◆ **WHAT TO DO**
Beginning with the line that includes "Viewport: 1566px width, 762px" and ending with the last line, print the records exactly, leaving every picture out.

◆ **DATA SUPPLIED**

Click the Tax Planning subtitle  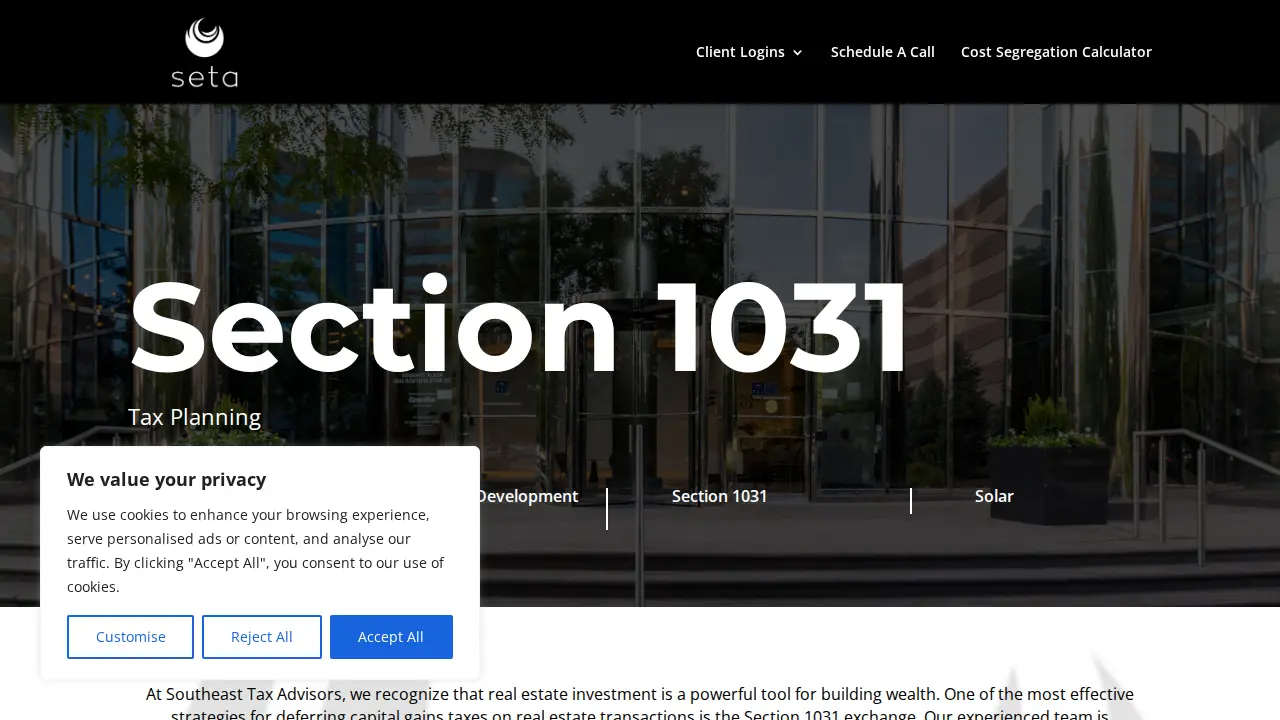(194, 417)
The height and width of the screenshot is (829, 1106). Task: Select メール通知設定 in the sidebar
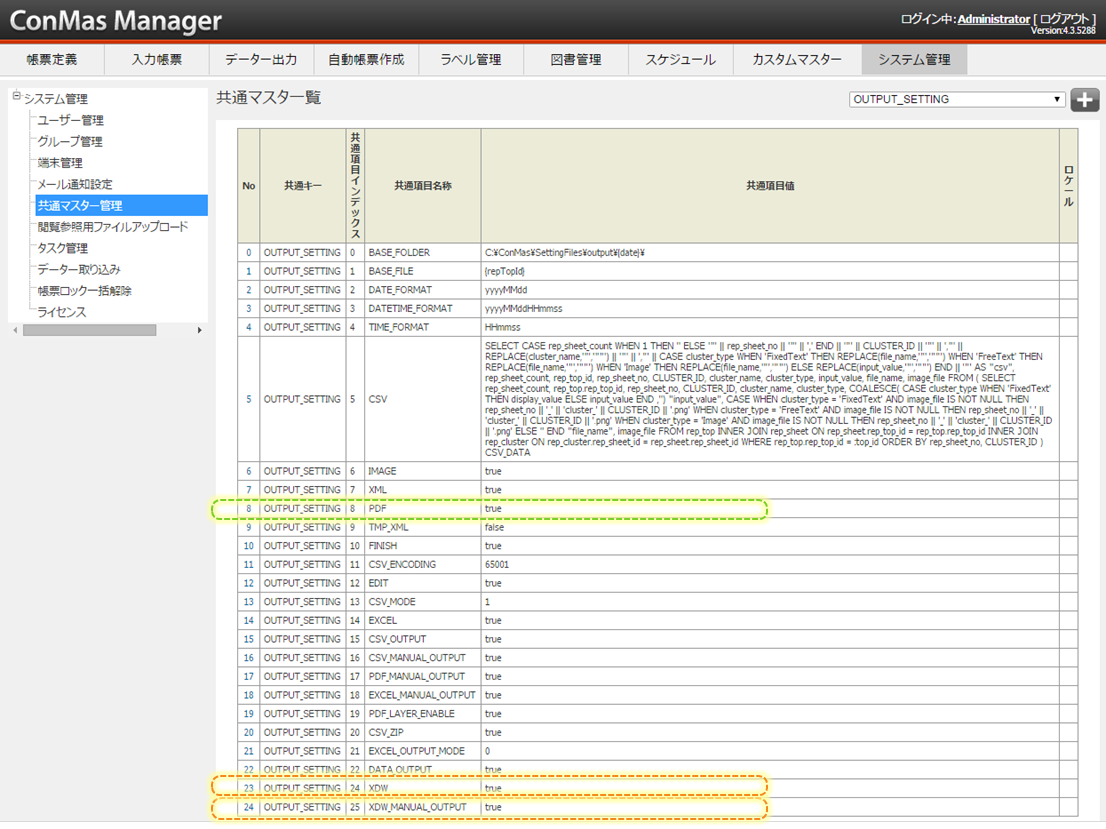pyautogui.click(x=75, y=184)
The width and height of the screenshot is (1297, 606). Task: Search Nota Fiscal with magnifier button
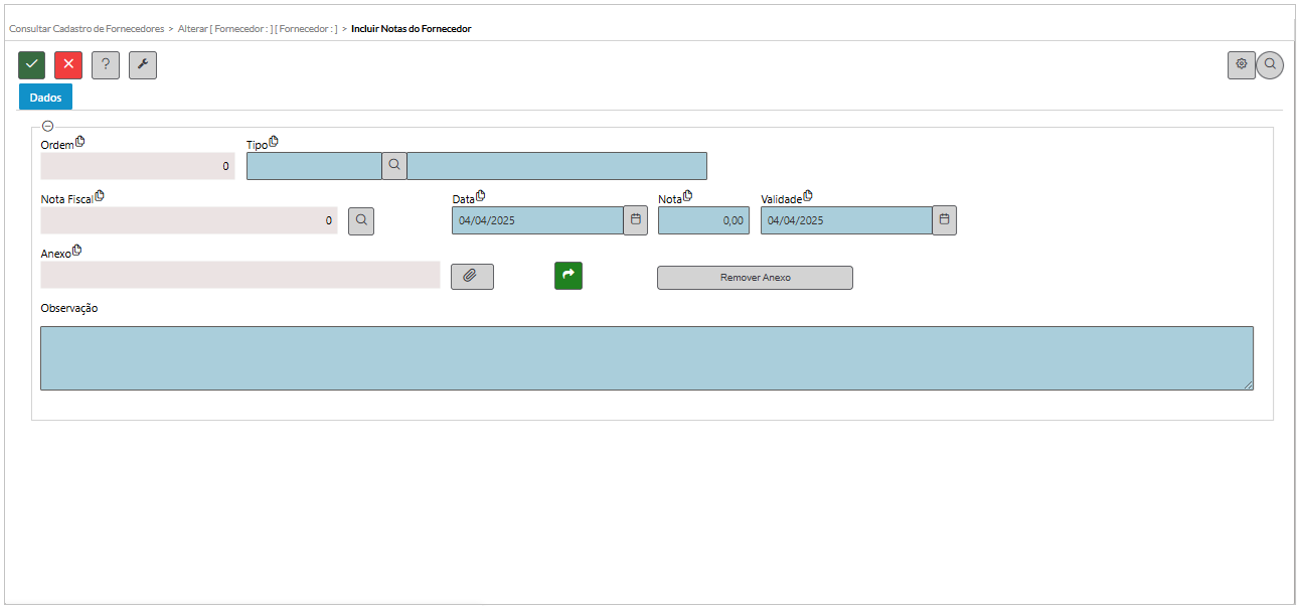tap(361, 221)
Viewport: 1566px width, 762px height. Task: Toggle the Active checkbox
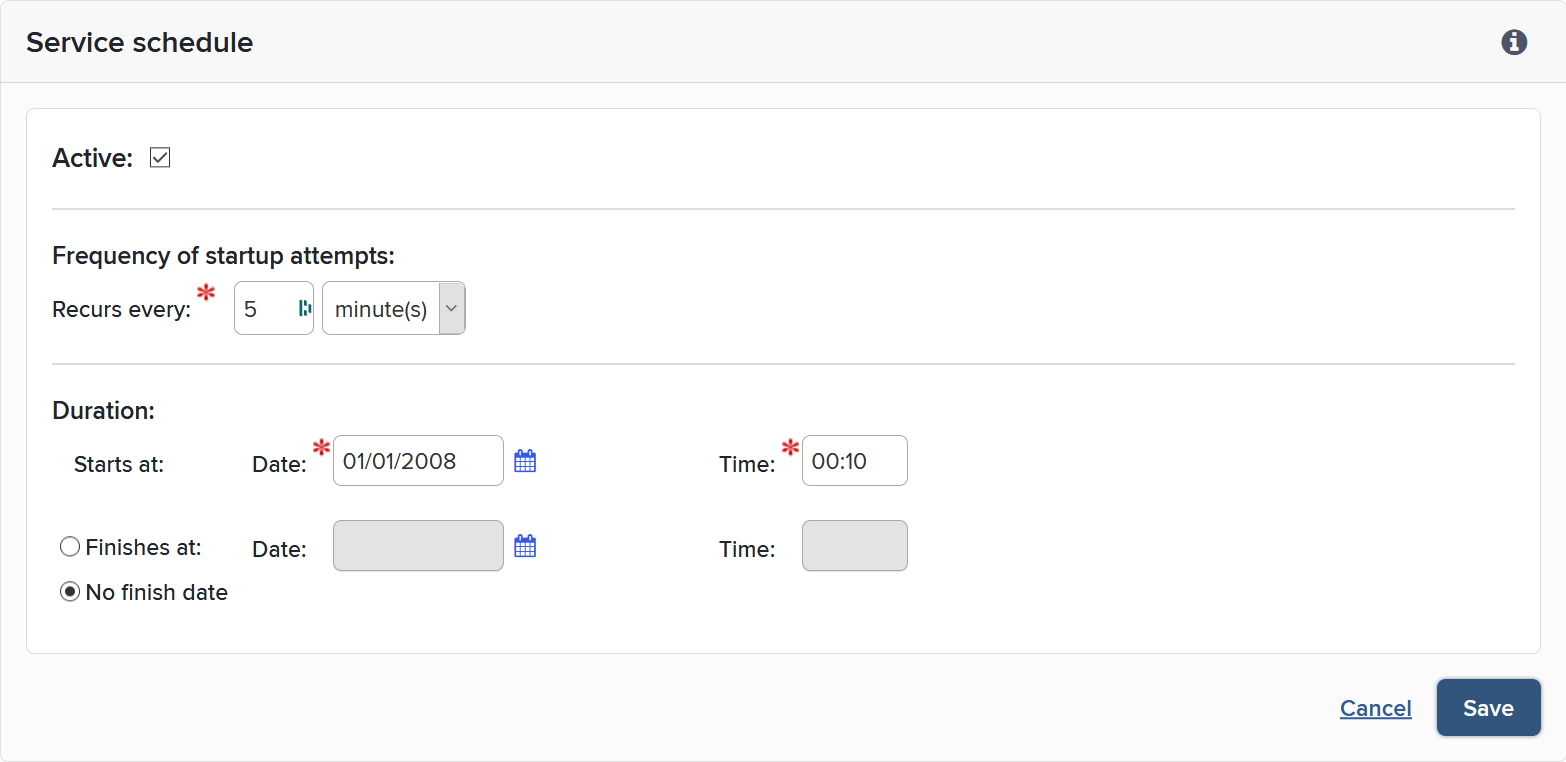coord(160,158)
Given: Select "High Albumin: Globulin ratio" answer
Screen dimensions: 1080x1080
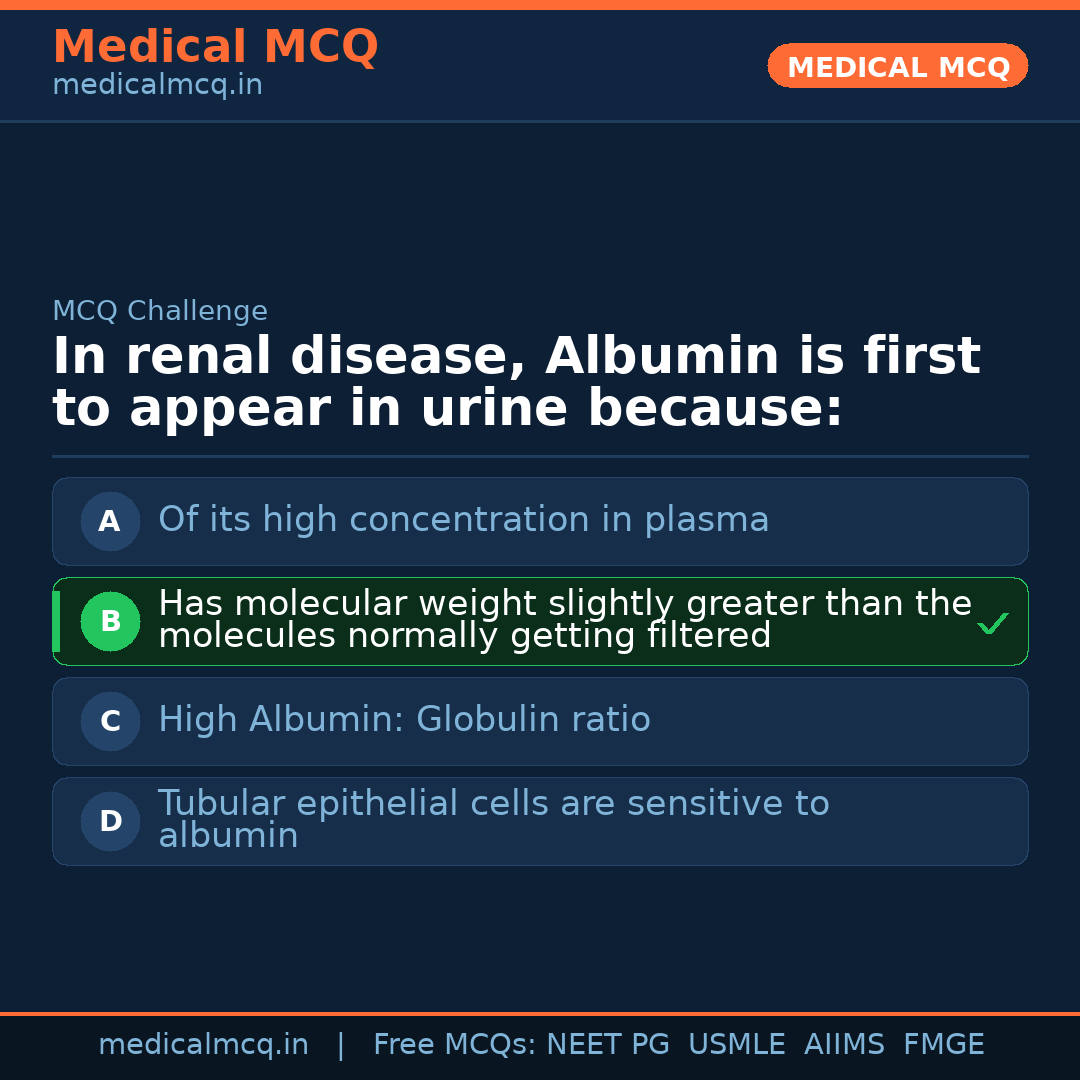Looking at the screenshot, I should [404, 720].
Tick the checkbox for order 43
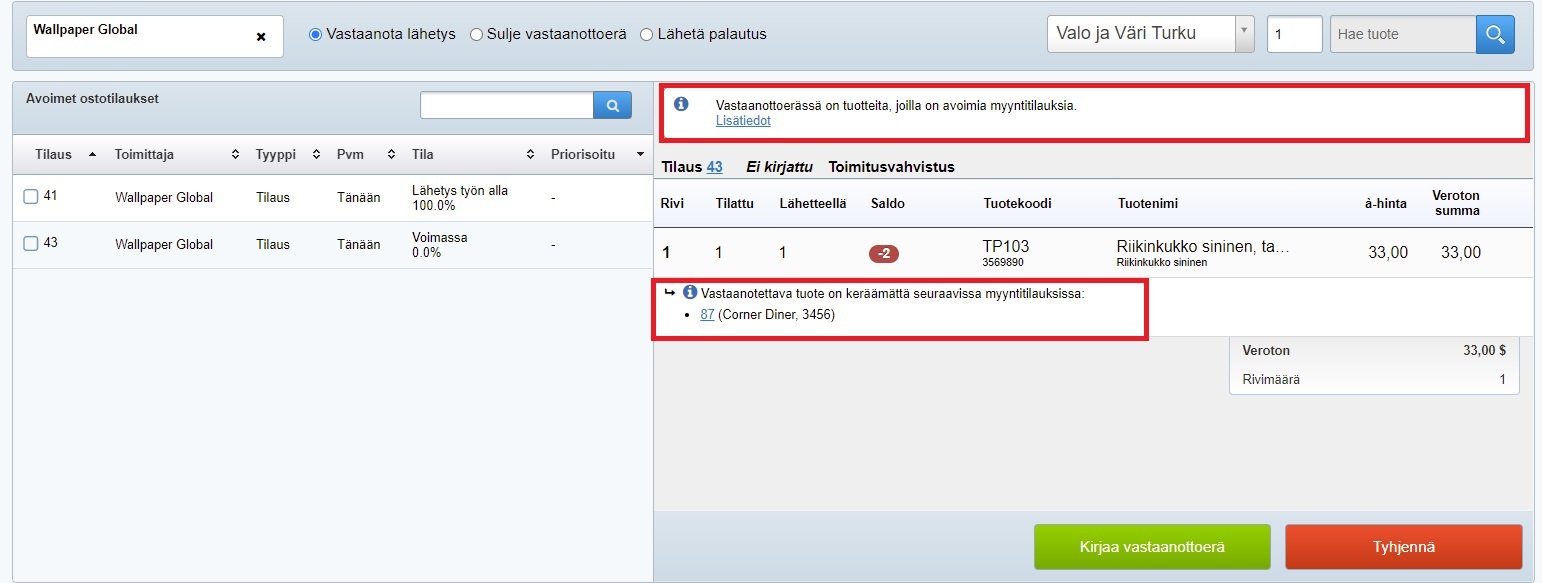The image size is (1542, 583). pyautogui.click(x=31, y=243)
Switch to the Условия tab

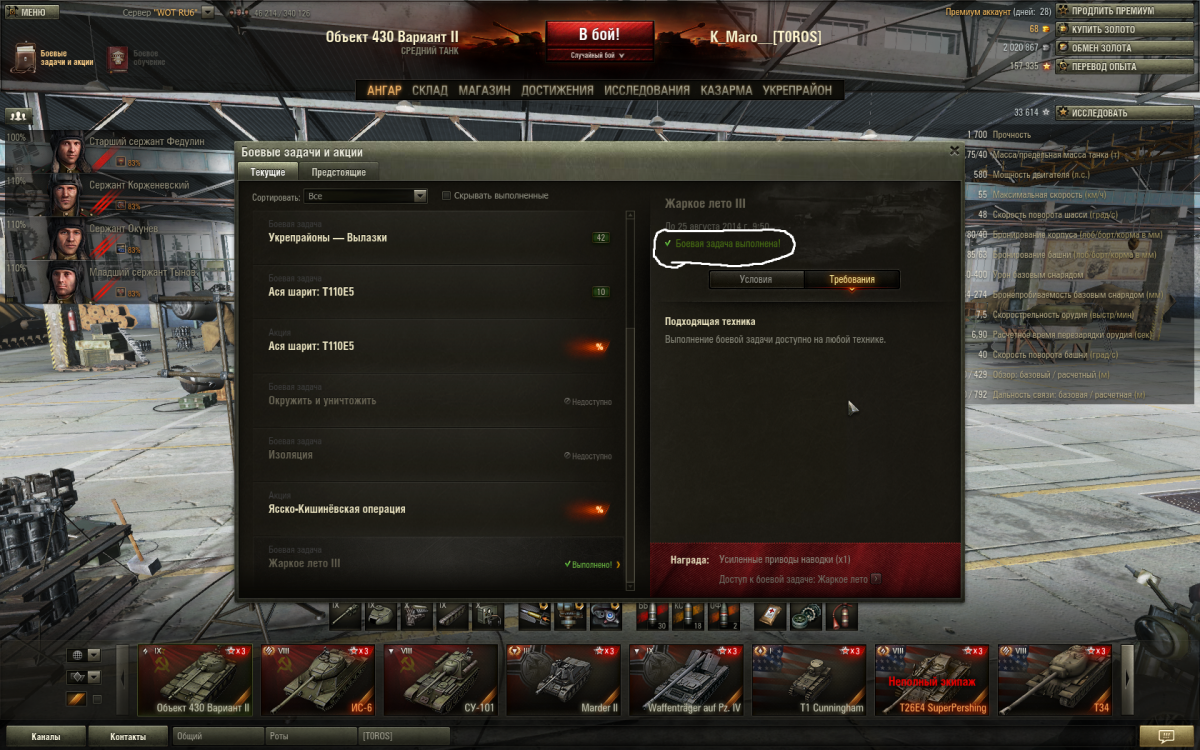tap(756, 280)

◆ **ANSWER TO THE EXERCISE**
Viewport: 1566px width, 762px height. Task: Toggle the Active checkbox
coord(160,158)
Given: Select "High Albumin: Globulin ratio" answer
Screen dimensions: 1080x1080
Looking at the screenshot, I should [404, 720].
Tick the checkbox for order 43
The image size is (1542, 583). pyautogui.click(x=31, y=243)
Switch to the Условия tab

tap(756, 280)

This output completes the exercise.